* _What the task asks_
In the tutorial step on building a convolutional neural network, what default value does the `load` method give `nb_classes`?

* _Given passage_

##########

Step 4: Use Keras to build a convolutional neural network

Create a face_train.pyfile in the working directory , the code is as follows:

#!/usr/bin/env python
# -*- coding: utf-8 -*-
__author__ = 'Seven'
import random
import numpy as np
from sklearn.model_selection import train_test_split
from keras.preprocessing.image import ImageDataGenerator
from keras.models import Sequential
from keras.layers import Dense, Activation, Flatten, Dropout
from keras.layers import Conv2D, MaxPool2D
from keras.optimizers import SGD
from keras.utils import np_utils
from keras.models import load_model
from keras import backend as K
from face_dataset import load_dataset, resize_image, IMAGE_SIZE
import warnings
warnings.filterwarnings('ignore')


class Dataset:
    def __init__(self, path_name):
        # 训练集
        self.train_images = None
        self.train_labels = None
        # 验证集
        # self.valid_images = None
        # self.valid_labels = None
        # 测试集
        self.test_images = None
        self.test_labels = None
        # 数据加载路径
        self.path_name = path_name
        # 当前库采用的维度顺序
        self.input_shape = None

    def load(self, img_rows=IMAGE_SIZE, img_cols=IMAGE_SIZE, img_channels=3, nb_classes=2):
        # 加载数据集至内存
        images, labels = load_dataset(self.path_name)

##########

* _Given information_
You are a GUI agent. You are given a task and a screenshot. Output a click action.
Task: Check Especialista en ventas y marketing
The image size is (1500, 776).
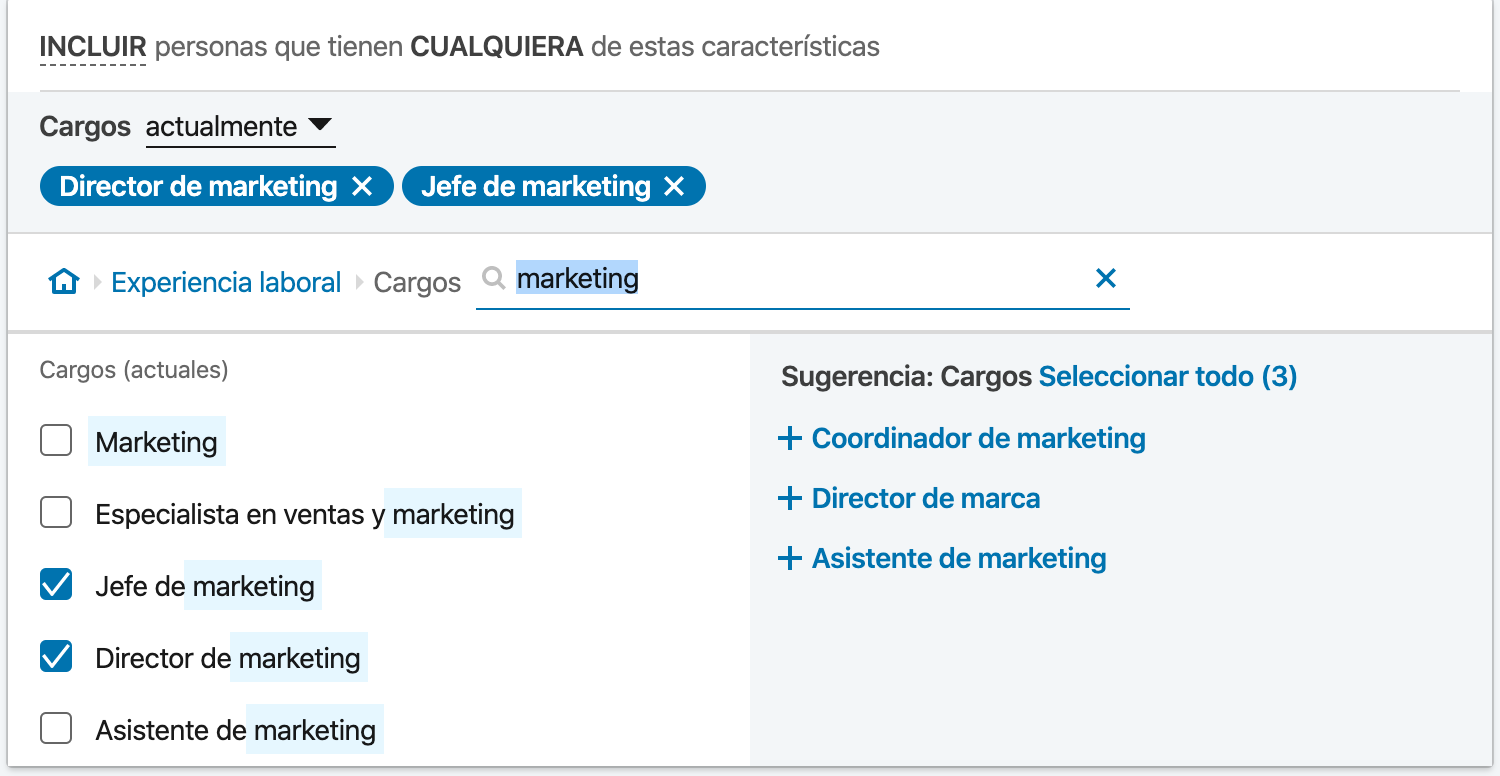pos(56,512)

##########

* _Written response_
2